The University of Applied Arts Vienna (Universität für angewandte Kunst Wien, or informally just Die Angewandte) is an arts university and institution of higher education in Vienna, the capital of Austria. It has had university status since 1970.

==History==
The predecessor of the Angewandte was founded in 1863 as the k. k. Kunstgewerbeschule (Vienna School of Arts and Crafts), following the example of the South Kensington Museum in London, now the Victoria & Albert Museum, to set up a place of advanced education for designers and craftsmen with the Arts and Crafts School in Vienna. It was closely associated with the Österreichischen Museums für Kunst und Industrie (Imperial Royal Austrian Museum of Art and Industry, today known as the MAK).

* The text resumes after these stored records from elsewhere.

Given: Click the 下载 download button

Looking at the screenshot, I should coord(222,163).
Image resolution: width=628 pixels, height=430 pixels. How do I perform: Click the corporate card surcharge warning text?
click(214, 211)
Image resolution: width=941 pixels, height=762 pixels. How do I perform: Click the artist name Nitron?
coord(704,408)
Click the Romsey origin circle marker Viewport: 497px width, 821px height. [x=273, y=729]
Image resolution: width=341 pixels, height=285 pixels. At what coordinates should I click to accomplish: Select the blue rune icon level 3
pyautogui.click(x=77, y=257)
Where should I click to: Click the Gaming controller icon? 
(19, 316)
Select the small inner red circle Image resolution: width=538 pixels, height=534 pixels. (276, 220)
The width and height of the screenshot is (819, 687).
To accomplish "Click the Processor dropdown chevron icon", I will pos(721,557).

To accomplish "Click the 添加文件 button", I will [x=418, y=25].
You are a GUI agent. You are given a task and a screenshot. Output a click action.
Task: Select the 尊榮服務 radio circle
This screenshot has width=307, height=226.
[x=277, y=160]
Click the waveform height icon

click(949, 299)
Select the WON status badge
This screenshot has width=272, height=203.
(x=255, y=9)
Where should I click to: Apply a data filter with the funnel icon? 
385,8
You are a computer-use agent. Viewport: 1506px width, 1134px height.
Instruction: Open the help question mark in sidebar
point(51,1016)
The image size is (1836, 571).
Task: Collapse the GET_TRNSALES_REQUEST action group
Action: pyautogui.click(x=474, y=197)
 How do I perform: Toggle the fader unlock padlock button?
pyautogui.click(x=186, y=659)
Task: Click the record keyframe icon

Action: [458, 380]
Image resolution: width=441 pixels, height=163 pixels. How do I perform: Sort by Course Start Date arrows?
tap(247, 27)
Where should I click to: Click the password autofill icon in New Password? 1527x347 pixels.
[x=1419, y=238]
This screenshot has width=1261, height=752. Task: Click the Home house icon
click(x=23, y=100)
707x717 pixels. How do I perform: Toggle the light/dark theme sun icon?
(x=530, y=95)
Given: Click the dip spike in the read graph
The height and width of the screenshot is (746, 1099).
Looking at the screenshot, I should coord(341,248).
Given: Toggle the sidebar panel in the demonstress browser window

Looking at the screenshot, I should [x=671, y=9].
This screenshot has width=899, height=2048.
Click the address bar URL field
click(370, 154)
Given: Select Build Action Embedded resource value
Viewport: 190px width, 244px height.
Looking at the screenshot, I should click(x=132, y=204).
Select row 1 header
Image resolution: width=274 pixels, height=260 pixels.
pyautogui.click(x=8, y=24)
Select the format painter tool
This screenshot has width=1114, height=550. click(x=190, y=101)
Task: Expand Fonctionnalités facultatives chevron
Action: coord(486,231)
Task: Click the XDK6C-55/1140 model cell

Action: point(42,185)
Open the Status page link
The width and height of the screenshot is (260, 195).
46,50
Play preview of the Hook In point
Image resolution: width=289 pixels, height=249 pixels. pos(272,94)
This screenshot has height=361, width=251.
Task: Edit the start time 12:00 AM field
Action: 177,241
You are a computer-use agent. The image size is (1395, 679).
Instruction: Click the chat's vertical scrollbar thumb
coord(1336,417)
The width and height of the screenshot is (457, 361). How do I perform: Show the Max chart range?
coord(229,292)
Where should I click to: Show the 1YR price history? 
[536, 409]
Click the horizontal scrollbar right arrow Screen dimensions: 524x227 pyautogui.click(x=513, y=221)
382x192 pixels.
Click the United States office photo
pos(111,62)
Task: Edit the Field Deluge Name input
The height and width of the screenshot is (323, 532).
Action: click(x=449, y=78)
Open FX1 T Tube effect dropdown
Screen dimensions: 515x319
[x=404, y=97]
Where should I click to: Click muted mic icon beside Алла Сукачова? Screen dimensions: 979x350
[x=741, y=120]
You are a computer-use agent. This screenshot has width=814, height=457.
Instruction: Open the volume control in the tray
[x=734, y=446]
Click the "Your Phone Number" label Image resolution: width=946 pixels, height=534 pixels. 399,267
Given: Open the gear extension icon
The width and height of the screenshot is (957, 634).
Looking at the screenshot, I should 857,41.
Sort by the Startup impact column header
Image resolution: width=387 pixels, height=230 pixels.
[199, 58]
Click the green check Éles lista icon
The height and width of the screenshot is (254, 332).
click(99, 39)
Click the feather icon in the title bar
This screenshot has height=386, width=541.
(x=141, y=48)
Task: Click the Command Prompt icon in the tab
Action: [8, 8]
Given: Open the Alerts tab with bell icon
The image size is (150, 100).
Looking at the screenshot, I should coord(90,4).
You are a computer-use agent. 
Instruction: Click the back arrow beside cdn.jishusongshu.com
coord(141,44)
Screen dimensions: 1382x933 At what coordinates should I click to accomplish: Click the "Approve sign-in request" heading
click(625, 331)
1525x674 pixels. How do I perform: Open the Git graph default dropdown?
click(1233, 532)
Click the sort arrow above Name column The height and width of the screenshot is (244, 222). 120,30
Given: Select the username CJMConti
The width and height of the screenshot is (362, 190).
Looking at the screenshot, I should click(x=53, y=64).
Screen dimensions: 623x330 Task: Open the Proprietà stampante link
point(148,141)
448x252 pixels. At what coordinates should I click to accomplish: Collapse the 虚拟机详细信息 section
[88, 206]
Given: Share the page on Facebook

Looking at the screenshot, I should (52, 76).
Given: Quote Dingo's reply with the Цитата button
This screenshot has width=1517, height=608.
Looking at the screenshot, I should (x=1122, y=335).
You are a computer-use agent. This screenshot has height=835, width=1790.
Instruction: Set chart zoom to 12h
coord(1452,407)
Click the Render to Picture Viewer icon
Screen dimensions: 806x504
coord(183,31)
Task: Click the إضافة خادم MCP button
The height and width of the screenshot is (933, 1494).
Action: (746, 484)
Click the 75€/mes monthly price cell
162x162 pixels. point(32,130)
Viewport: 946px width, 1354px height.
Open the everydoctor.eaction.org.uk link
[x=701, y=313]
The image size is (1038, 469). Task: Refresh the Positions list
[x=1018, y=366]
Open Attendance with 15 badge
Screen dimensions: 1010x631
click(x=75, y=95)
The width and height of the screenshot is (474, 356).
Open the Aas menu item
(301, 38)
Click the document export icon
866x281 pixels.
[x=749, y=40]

It was the first school of its kind on the continent. In 1941 it became an institution of higher education. 1941–45 it was called "Reichshochschule fuer angewandte Kunst", and in 1948 was taken over by the Austrian state as an academy. In 1998 it was awarded the title of a university and renamed the Universität für angewandte Kunst (University of applied arts).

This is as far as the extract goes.